---- Extracted information

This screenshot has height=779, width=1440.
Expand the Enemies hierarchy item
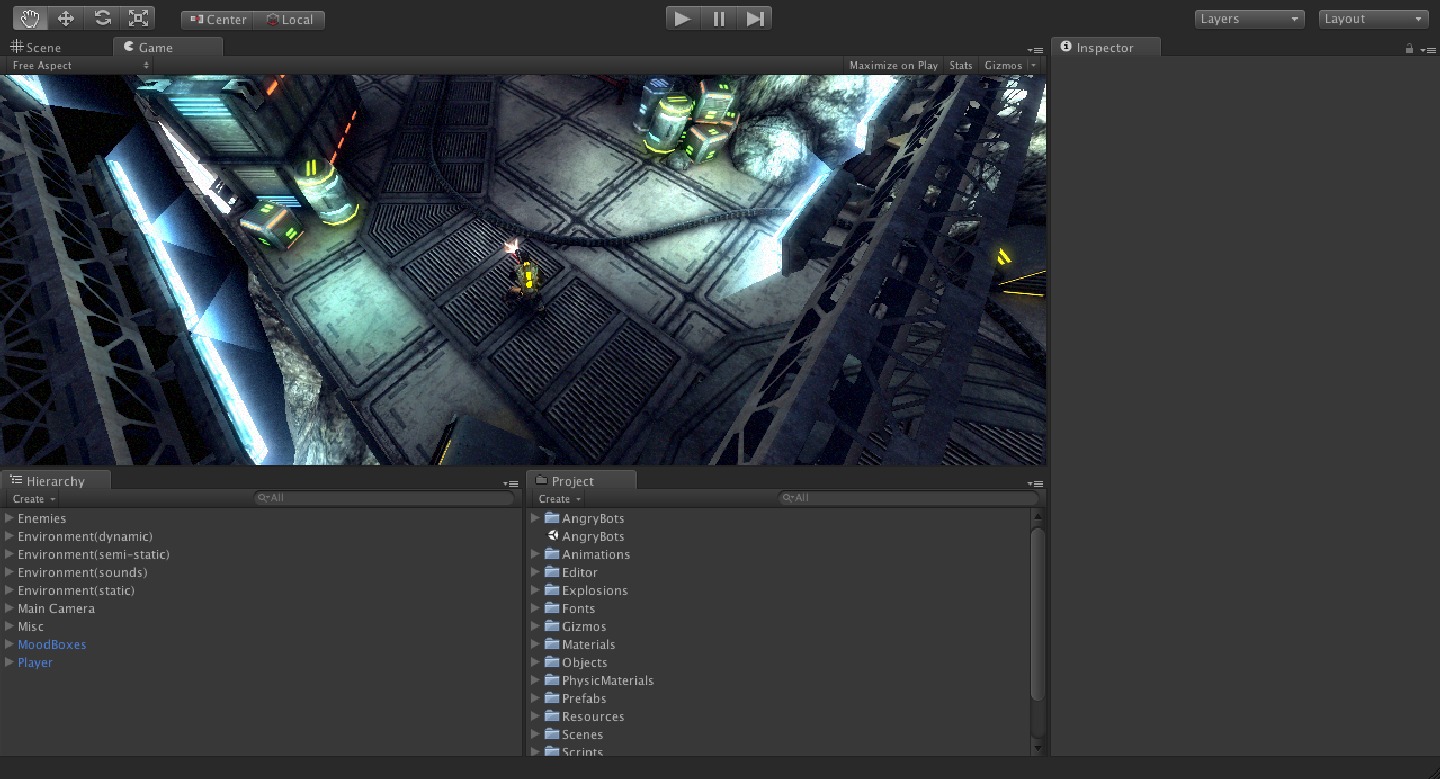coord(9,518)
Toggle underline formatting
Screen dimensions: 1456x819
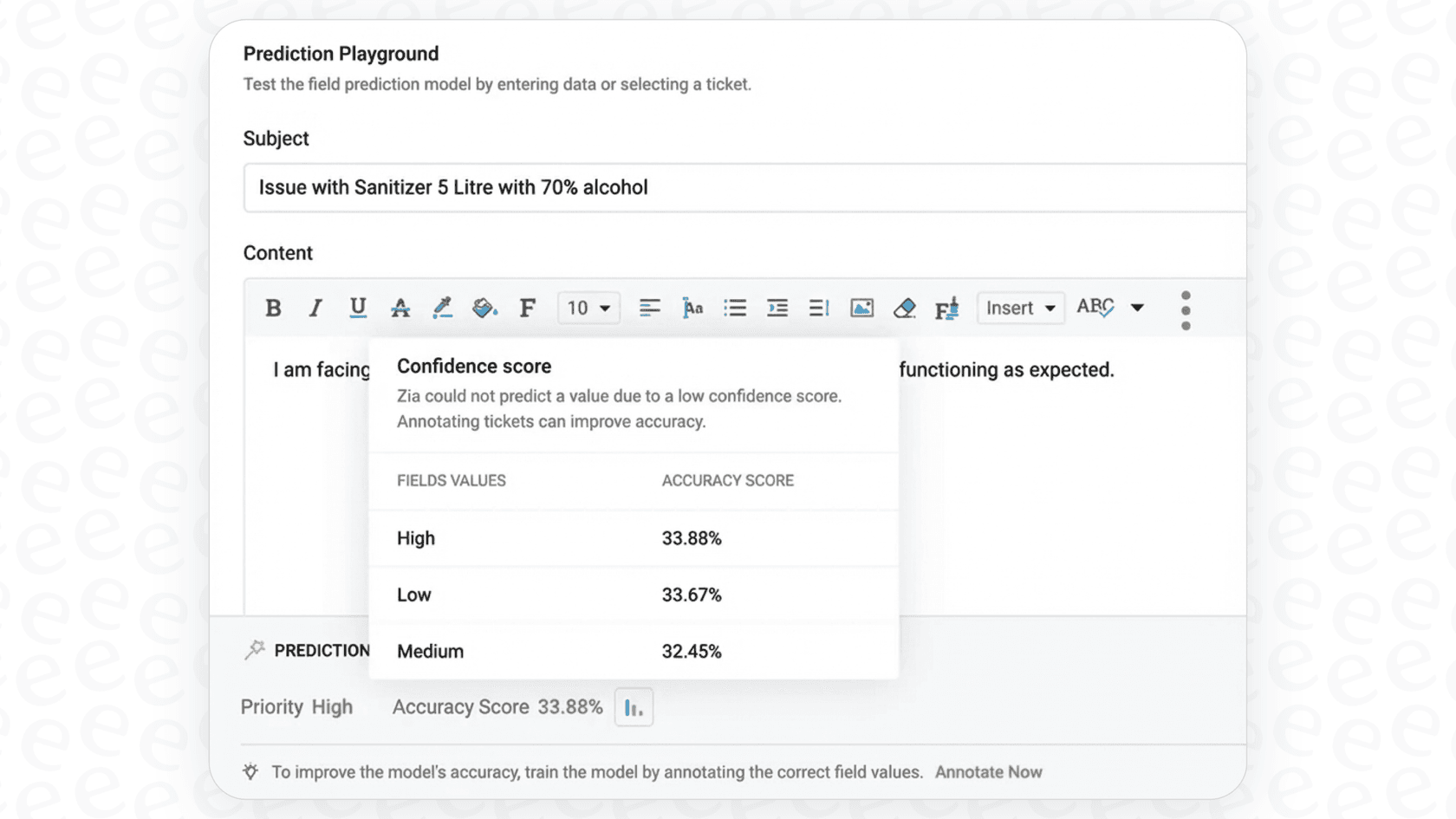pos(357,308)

--------

Problem requirements:
Write out every line of the records above word for word, omitting the pictures.

Task answer:
This screenshot has height=779, width=1440.
Expand the Enemies hierarchy item
coord(9,518)
Toggle underline formatting
Screen dimensions: 1456x819
pos(357,308)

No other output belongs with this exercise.